What is being asked
Only these lines are needed: the first line of the entries below through the line with "Task: Click the cmd", each returned exactly.

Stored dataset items
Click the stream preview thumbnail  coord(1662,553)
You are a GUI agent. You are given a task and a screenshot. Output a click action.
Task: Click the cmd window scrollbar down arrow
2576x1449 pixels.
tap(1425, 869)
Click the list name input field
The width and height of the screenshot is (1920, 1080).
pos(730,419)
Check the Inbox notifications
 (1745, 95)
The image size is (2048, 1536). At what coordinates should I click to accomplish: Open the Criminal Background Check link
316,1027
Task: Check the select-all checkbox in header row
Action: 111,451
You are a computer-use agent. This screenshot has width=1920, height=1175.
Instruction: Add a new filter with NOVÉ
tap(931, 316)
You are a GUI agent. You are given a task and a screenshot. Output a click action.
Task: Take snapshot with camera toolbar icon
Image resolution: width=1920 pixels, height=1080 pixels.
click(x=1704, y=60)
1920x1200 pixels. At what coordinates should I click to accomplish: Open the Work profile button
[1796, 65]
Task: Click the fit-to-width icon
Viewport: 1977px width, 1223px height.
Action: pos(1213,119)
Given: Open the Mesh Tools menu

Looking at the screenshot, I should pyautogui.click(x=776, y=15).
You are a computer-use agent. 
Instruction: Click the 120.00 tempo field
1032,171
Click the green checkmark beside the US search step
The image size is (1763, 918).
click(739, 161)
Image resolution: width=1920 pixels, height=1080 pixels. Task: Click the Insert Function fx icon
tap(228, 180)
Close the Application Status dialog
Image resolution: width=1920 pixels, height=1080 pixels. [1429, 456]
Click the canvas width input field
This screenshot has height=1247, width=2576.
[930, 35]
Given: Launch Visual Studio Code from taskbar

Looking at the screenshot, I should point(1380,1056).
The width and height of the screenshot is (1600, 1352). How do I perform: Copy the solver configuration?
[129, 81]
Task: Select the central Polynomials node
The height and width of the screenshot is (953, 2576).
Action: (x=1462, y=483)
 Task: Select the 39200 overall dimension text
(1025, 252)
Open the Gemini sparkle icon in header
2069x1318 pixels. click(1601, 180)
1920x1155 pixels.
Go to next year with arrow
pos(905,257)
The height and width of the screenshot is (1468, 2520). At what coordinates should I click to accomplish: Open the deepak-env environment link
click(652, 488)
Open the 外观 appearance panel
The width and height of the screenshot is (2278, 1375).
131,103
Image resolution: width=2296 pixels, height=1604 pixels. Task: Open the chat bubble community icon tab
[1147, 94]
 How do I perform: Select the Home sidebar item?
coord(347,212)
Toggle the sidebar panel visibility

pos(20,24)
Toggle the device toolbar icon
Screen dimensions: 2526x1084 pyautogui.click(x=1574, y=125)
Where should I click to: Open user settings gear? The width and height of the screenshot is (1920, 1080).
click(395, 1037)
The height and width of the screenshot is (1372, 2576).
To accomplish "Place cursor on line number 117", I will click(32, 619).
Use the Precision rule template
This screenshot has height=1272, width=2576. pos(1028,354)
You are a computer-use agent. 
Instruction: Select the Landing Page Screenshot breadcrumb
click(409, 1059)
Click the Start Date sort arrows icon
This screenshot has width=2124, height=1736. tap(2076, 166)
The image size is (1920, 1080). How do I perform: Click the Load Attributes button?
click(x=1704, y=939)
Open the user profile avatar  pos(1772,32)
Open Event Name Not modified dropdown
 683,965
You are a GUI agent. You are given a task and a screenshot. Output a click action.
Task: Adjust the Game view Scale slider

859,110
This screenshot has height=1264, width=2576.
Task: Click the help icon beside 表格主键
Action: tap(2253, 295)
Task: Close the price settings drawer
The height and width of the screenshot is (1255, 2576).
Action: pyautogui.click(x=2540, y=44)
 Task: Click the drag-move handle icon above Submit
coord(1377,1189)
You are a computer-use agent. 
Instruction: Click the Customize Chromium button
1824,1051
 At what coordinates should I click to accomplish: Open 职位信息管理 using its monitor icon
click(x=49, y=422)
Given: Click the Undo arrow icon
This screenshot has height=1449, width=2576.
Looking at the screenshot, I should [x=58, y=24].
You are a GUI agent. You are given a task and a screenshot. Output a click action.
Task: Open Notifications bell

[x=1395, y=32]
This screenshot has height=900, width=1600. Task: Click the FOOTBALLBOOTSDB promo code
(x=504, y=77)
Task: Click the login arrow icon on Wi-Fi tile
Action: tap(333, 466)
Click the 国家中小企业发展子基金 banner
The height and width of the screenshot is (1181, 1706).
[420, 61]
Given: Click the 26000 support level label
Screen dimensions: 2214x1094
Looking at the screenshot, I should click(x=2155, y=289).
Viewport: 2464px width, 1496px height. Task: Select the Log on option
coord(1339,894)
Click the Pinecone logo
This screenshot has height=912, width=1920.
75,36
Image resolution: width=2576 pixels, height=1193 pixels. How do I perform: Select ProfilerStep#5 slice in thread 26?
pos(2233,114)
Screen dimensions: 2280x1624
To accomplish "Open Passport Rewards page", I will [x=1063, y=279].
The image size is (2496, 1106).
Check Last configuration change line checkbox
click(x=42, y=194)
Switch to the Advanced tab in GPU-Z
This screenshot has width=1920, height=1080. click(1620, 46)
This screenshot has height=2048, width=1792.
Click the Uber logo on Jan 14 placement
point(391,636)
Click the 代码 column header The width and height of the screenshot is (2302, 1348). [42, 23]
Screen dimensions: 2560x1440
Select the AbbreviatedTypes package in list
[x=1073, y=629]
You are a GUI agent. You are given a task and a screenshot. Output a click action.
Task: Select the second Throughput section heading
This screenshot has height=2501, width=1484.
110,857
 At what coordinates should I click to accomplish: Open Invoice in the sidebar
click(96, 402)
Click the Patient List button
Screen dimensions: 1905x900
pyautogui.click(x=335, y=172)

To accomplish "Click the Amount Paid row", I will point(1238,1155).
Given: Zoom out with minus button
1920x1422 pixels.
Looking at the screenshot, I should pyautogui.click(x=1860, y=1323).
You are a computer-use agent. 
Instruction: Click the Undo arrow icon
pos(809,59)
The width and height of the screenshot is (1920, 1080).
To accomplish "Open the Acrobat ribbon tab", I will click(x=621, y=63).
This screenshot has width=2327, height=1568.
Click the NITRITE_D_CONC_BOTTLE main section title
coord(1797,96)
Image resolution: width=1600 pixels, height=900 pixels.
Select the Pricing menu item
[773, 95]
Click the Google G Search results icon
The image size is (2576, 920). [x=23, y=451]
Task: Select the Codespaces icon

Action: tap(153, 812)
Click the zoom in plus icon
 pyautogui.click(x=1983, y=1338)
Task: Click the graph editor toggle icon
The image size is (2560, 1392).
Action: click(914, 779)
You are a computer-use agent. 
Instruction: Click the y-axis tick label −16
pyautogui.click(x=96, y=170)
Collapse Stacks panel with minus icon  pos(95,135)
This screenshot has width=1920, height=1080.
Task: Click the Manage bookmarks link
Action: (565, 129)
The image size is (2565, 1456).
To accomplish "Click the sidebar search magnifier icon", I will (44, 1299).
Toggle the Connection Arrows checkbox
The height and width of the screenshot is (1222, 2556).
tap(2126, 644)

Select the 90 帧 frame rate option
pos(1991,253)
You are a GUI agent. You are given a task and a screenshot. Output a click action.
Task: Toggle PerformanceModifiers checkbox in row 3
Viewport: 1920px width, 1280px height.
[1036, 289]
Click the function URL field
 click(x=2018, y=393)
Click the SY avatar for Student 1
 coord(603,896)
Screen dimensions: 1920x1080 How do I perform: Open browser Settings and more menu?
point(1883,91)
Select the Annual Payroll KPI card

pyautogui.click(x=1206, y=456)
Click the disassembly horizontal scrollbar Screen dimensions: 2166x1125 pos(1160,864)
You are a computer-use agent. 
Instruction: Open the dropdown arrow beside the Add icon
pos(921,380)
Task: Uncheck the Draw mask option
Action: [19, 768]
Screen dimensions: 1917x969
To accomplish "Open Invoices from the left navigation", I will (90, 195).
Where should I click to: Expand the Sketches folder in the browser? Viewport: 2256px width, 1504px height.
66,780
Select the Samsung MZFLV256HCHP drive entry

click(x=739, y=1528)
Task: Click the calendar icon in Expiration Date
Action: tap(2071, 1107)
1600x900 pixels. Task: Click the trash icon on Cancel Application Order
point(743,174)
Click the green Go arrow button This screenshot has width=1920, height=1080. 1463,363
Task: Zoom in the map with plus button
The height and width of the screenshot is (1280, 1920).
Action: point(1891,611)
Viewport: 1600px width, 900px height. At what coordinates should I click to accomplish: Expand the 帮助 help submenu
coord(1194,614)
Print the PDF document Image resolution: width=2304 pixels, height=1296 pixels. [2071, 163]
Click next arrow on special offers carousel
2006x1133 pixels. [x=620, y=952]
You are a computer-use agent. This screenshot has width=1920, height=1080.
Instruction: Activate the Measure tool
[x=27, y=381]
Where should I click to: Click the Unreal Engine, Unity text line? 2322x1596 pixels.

Task answer
Click the stream preview thumbnail  coord(1662,553)
You are a GUI agent. You are given a task and a screenshot. Output a click action.
Task: Click the cmd window scrollbar down arrow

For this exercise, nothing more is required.